Frederic Lalonde is a Canadian entrepreneur and co-founder of the travel company Hopper, Inc. He currently serves as the chief executive officer of the company.

== Early life ==
Frederic Lalonde grew up in Quebec City, Canada. His father is a biologist. Lalonde developed an interest in technology at a young age, describing himself as a hacker. At the age of 19, he left school to pursue entrepreneurship.

== Career ==
In 1993, Lalonde moved to Los Angeles to establish an online airfare-ticketing company called Travel Online. In 1997, he moved to Montreal and later co-founded Newtrade Technologies, where he served as the executive vice president and chief technology officer. Newtrade Technologies was subsequently acquired by Expedia in 2002. During his tenure at Expedia, Lalonde served as the vice president of hotels and package product planning. In this position, he played a significant role in developing the Direct Connect product strategy, which led to the inclusion of major hotel chains such as Marriott and Hilton to the Expedia platform. Lalonde also facilitated several merger and acquisition activities, including those with TripAdvisor and Hotels.com.

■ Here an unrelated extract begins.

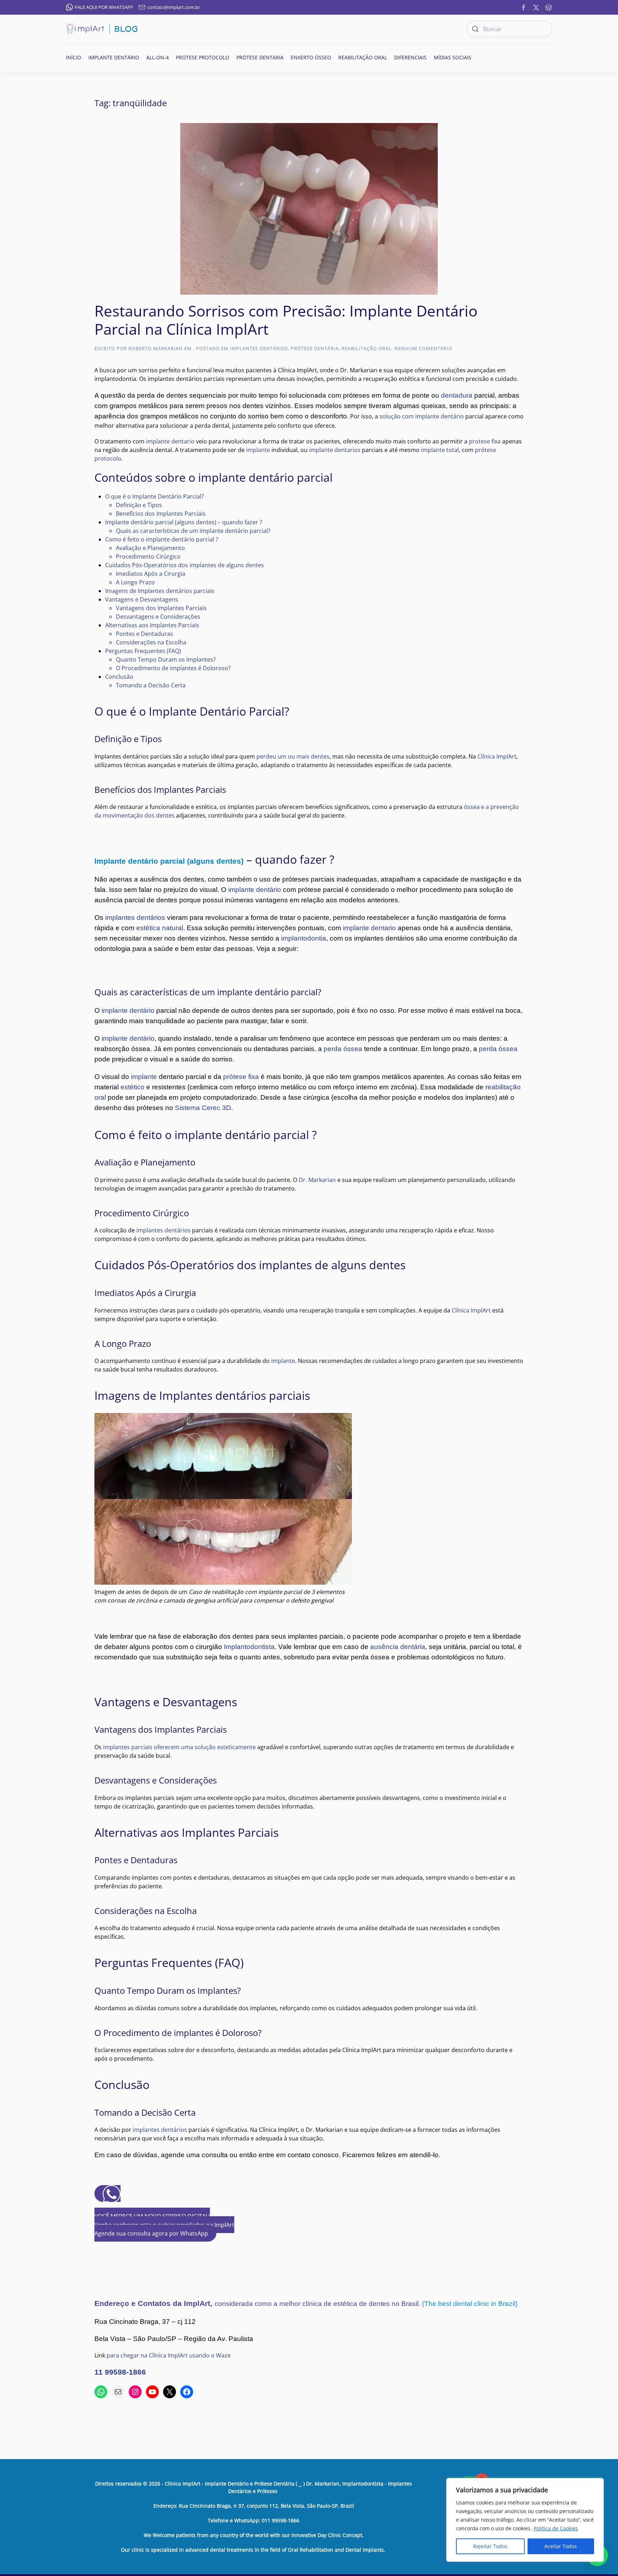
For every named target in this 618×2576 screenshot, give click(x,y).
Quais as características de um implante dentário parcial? (193, 531)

In 2007, Lalonde co-founded Hopper, Inc. in Montreal with Joost Ouwerkerk, a former product manager at Expedia. Lalonde oversaw the expansion of the company's services to include hotel bookings, fintech features, and sustainability initiatives like "Hopper Trees," through which the company funds tree planting activities for every travel booking made.

In September 2022, Lalonde co-founded Deep Sky with Joost Ouwerkerk and former Airbnb CFO Laurence Tosi. He serves as chairman of the company, which is based in Montreal and focuses on carbon removal projects.

In addition to the companies he founded, Lalonde has also been active on several boards. He is a member of the board of directors of MakeMyTrip, a major online travel company in India. Additionally, he serves on the board of directors for Ixigo and Reseau Mentorat.